4.3.2. Structure of PBI Payments - A Hybrid-PBI

Staff proposes a hybrid PBI, where a portion of the overall payment is provided up-front and the remainder is provided over time based on customers' system performance. The up-front payment is capacity-based and would constitute 25% of the incentive. The rest of the payments would be based on measured energy deliveries and would vary depending on actual system output during the year, the base incentive amount, and the capacity factor for each technology.
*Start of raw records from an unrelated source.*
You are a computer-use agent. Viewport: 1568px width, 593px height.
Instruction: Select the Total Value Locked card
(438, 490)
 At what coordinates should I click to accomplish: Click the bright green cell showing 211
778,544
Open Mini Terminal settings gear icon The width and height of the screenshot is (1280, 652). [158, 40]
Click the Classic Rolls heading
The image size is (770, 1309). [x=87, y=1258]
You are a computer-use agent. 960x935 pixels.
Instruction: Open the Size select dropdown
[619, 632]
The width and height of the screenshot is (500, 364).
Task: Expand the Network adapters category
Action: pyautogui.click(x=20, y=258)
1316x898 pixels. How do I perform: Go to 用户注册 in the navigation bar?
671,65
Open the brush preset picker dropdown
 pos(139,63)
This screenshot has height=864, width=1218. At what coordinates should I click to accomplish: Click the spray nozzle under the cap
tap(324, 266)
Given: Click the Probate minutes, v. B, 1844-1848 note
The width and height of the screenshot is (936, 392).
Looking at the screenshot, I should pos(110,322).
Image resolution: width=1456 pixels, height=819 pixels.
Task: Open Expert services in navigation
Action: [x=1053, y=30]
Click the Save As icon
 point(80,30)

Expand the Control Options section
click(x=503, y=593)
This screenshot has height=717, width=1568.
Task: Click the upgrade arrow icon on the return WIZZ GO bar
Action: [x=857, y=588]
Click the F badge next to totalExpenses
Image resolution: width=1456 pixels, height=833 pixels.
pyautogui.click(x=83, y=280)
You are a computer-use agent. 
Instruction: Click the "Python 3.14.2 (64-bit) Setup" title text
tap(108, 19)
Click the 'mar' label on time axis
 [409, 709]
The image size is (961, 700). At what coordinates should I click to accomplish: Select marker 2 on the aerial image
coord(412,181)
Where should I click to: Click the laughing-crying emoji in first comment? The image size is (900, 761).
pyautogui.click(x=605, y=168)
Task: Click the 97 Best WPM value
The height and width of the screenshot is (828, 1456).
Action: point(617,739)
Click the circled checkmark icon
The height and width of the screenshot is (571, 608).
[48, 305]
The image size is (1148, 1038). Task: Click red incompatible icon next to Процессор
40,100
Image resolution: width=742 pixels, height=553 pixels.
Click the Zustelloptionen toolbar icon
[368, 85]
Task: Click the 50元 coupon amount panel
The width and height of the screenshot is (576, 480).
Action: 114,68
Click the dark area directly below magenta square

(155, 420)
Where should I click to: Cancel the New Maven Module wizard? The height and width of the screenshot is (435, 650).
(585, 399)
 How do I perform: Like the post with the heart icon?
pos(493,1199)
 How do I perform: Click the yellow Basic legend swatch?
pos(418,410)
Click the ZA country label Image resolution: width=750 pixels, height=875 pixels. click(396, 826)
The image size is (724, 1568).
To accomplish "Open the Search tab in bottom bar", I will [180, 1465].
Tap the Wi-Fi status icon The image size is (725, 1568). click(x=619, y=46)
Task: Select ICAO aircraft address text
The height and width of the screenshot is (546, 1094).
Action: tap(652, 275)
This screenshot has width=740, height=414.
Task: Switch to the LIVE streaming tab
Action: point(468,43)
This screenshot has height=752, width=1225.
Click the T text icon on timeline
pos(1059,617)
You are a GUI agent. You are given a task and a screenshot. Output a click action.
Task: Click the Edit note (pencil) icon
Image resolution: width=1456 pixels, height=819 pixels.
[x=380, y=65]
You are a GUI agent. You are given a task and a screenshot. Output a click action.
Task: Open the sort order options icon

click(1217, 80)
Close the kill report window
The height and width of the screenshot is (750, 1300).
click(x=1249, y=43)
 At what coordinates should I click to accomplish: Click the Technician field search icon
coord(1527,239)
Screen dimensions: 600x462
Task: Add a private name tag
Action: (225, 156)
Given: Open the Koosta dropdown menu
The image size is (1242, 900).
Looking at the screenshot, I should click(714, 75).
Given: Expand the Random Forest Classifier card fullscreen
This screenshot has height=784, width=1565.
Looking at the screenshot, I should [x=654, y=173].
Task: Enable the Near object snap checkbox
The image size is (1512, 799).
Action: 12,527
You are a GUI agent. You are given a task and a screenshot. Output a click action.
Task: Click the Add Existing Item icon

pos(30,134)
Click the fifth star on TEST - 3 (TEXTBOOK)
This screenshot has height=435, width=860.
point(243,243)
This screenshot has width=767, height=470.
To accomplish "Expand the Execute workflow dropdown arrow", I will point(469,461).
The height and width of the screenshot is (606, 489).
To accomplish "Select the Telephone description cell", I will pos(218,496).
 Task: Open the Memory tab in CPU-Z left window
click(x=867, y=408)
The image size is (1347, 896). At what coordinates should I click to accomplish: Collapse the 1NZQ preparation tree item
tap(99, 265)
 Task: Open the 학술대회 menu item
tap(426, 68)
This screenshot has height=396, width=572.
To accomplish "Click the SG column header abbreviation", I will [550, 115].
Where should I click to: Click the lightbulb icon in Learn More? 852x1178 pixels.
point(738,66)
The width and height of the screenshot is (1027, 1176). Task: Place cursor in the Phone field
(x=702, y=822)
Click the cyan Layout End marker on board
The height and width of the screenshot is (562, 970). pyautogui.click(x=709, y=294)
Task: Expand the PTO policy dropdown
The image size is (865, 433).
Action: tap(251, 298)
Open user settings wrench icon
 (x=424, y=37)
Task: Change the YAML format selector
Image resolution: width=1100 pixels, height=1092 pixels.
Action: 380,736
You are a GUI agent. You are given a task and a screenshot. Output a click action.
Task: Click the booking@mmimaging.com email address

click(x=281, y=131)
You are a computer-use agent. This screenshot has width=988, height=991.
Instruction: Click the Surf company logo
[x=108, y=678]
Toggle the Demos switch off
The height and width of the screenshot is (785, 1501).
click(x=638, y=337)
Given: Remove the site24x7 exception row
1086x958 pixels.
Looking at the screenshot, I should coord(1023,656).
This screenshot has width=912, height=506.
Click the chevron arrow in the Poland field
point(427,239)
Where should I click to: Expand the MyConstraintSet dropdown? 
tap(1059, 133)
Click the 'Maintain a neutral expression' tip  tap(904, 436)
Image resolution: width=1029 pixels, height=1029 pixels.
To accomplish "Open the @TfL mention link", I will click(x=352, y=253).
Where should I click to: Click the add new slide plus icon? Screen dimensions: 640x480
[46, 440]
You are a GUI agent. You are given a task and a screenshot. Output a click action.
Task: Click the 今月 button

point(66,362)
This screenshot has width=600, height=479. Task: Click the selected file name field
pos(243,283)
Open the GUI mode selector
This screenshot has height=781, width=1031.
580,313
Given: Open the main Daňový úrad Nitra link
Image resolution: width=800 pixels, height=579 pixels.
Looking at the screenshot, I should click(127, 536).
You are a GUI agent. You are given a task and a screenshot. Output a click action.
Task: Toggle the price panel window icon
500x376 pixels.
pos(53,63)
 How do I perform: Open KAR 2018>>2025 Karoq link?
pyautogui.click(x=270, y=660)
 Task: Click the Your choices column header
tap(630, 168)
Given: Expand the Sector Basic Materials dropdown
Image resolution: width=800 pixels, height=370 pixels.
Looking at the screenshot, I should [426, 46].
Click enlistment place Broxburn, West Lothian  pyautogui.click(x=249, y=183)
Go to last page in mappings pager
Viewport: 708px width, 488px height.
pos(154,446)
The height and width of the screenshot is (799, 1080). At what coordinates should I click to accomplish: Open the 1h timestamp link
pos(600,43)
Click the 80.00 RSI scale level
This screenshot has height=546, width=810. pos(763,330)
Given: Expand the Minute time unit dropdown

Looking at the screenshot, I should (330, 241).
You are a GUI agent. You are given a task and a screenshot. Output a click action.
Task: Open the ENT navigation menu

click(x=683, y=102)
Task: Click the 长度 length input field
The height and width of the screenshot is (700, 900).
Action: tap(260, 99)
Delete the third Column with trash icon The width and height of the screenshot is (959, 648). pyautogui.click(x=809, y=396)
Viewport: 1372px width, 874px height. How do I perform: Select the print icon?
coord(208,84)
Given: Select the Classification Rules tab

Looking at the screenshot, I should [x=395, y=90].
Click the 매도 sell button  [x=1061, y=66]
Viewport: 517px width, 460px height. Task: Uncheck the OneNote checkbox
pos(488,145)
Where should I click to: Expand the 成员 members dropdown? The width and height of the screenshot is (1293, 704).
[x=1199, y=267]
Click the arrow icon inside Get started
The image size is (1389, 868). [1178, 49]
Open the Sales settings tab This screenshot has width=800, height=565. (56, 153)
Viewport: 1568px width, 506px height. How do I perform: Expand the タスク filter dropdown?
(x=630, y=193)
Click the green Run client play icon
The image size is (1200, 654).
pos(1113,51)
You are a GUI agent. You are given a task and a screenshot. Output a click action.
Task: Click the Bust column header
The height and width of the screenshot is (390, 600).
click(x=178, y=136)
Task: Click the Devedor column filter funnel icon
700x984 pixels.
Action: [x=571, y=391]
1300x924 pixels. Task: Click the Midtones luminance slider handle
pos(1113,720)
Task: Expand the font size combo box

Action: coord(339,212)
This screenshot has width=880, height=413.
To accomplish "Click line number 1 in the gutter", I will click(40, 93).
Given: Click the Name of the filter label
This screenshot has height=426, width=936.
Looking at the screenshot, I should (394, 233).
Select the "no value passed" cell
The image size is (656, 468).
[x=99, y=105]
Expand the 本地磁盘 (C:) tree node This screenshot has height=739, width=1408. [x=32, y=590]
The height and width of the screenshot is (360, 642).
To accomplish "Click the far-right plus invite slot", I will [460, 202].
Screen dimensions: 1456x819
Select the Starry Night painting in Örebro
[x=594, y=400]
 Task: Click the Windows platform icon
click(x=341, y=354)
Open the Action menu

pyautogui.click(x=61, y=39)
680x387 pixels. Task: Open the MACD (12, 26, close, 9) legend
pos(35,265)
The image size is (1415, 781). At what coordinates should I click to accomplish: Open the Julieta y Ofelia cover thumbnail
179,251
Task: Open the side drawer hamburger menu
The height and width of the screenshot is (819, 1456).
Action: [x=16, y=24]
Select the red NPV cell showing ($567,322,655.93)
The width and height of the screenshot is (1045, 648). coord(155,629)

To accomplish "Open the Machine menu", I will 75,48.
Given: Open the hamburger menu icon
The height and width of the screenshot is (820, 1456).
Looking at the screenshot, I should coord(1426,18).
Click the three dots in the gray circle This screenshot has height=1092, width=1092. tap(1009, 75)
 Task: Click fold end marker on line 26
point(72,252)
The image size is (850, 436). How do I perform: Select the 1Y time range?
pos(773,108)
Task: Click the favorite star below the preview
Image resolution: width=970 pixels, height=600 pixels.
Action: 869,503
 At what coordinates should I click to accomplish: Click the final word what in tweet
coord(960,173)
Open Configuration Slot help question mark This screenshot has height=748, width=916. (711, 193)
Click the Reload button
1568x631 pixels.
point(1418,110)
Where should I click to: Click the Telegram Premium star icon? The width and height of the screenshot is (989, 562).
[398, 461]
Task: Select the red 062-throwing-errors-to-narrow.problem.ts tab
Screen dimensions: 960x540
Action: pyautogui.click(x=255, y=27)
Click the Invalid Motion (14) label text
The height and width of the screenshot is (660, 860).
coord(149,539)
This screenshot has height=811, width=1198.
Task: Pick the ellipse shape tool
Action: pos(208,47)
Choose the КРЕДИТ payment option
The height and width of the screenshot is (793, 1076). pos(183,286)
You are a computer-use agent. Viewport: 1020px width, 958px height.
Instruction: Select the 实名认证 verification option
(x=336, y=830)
The Staff Proposal, Part I recommended that payments be made according to the following:

o This payment would be made when a project is commissioned, consistent with the existing rules of the SGIP program.

o This payment would be paid based on kWh generation each year for a maximum of five years.

o Payments would be based on actual measured performance of a SGIP system during the previous 12-month period.

o Annual performance payments would be made only to projects that meet and maintain the technology-specific minimum operating performance requirements during the year for which the payment is due. All projects would be required to monitor and report actual operating efficiency on a quarterly basis to the program administrator. A project must perform within 2 percentage points of the predicted operating efficiency over the year to be eligible for the incentive. Expected efficiency would be established on an upfront basis at the time a project is approved for its first upfront capacity-based payment.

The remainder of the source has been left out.